— What you should do —
If a line of the records contains the string "Task", copy it out.
── Input records ──
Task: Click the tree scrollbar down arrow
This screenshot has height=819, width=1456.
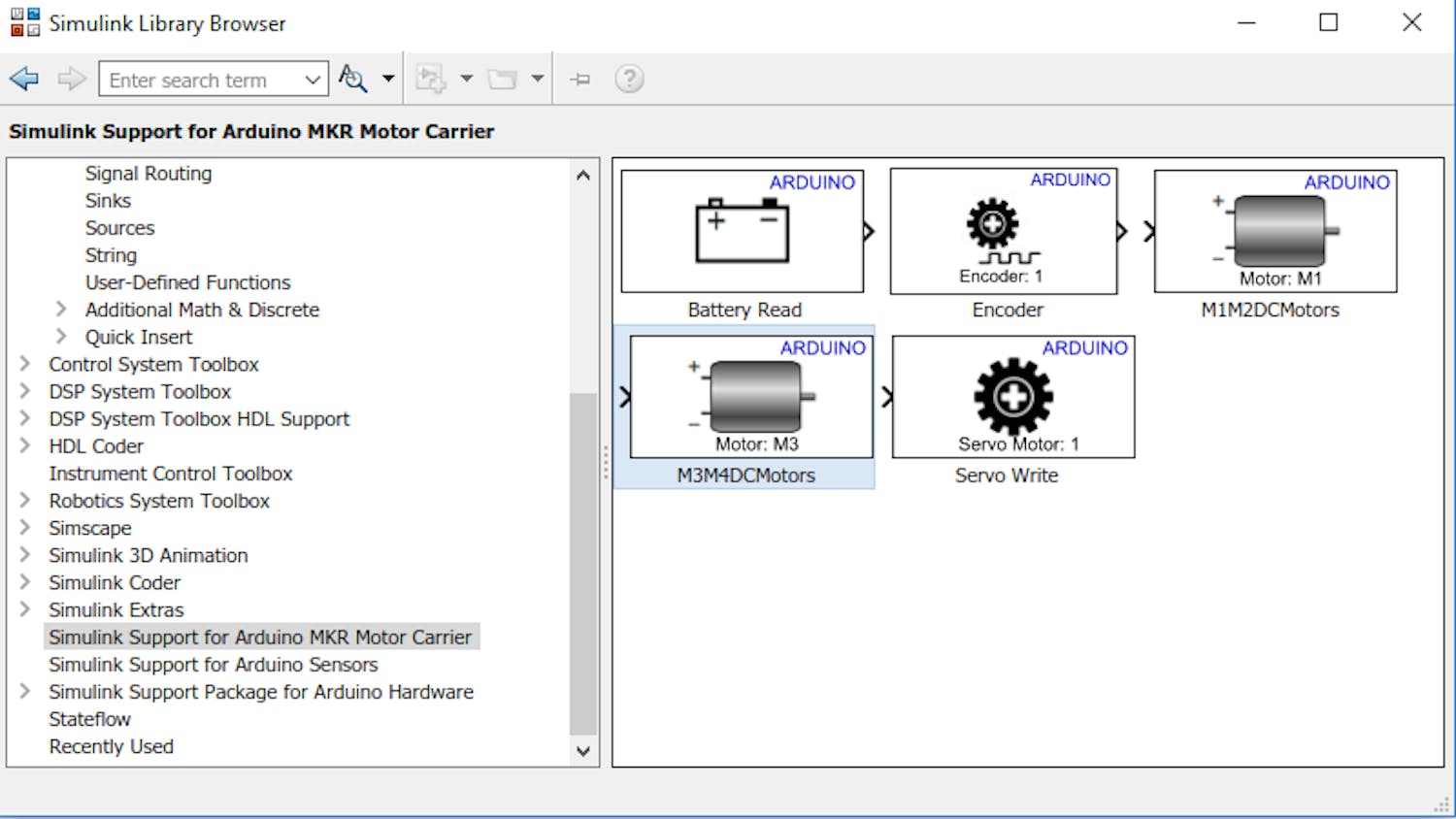Action: (582, 750)
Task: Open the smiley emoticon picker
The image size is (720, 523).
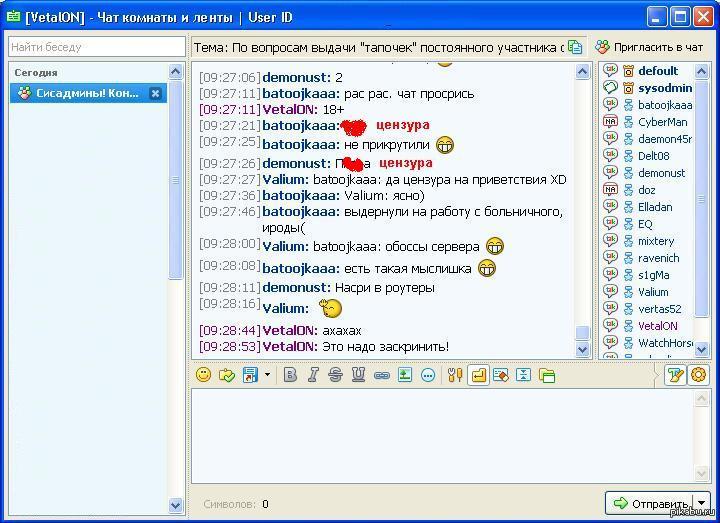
───
— Final answer —
Task: Click the tree scrollbar down arrow
Task: Open the smiley emoticon picker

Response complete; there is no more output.